At least 32 people were confirmed to have died in the wildfires, while 51 others were injured, nine of them seriously. It is the deadliest wildfire outbreak in South Korea since records began in 1987. Twenty of the dead originated from Uiseong, while four were from Sancheong. Most of the dead were aged in sixties to seventies. The confirmed fatalities included three firefighting personnel and one public sector worker who perished while combating the Sancheong County fire. Five other emergency personnel sustained injuries during firefighting operations and required medical treatment. One civilian was injured.

Two civilians were found dead while evacuating from the Uiseong fire in Cheongsong and Andong, respectively. Three civilians in Yeongdeok and five in Yeongyang were also found dead. The chief of the village of Samui-ri was killed along with his wife and two relatives died after their car was caught up in the fires. One person also went missing in Cheongsong.

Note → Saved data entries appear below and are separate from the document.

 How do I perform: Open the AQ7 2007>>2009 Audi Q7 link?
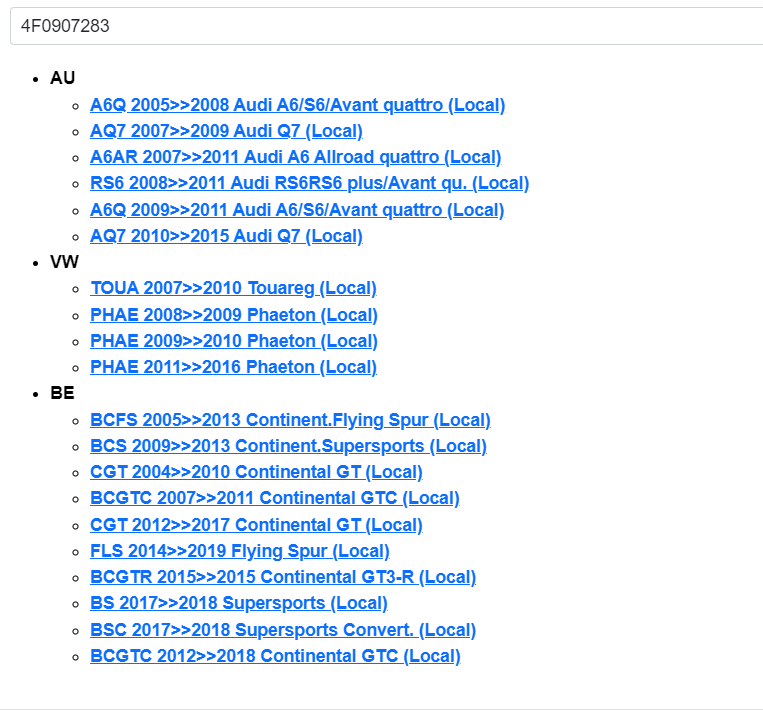226,131
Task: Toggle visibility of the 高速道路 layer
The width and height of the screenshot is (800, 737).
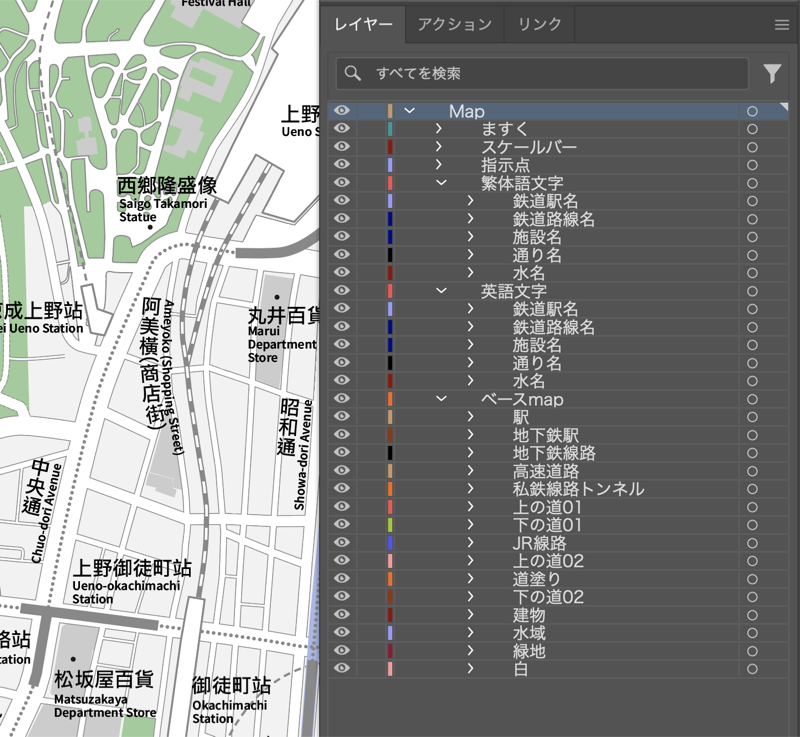Action: click(342, 471)
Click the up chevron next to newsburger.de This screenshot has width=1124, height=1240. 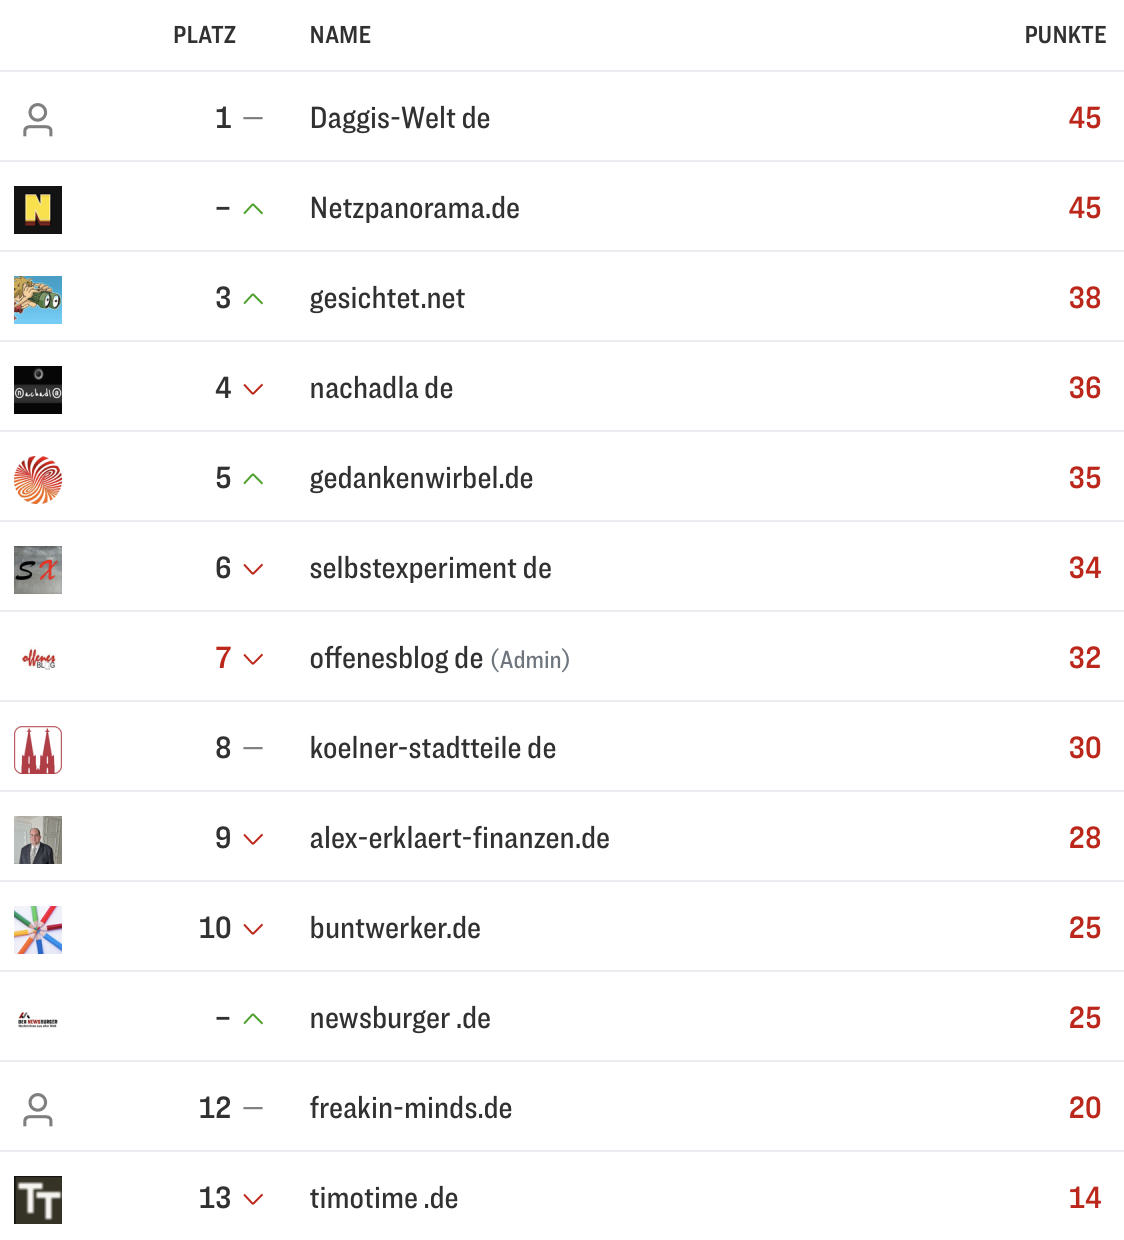pyautogui.click(x=253, y=1019)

On March 26, a firefighting helicopter crashed in Uiseong, killing the pilot. Another firefighting helicopter crashed on April 6 in Daegu, killing the pilot.

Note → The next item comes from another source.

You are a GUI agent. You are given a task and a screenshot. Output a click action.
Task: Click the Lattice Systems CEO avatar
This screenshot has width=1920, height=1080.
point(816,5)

Around 4,015 houses, 1,914 agricultural and livestock facilities, seven temples and 986 other structures were damaged by the wildfires, while authorities estimated total damages to have reached approximately 2 trillion won ($1.35 billion). On March 25, Gounsa Temple, one of the headquarters of the Jogye Order, was severely damaged by the fire. Several structures, including Gaunru and Yeonsujeon, both Treasures, were burnt down. Only nine of the complex's 30 buildings were unaffected by the fire. The Korea Heritage Service also confirmed damage to 30 heritage sites. Among them were the Chiljoknyeong Pass on Baegunsan in Gangwon Province; a 900-year-old ginkgo tree and the Goryeo-era Dubangjae Shrine in Hadong, South Gyeongsang; an evergreen forest and a centuries-old fortress in Ulsan; the Joseon-era Mansae Pavilion, the late 18th-century Sanam House in Cheongsong, and the stone seated Buddha statue at Manjang Temple in Uiseong. The Beopseongsa Temple in Seokbo-myeon in Yeongyang, North Gyeongsang, was also destroyed, killing its presiding monk. The Yakgye Pavilion in Andong and the Gigokjesa ritual house in Cheongsong were also destroyed.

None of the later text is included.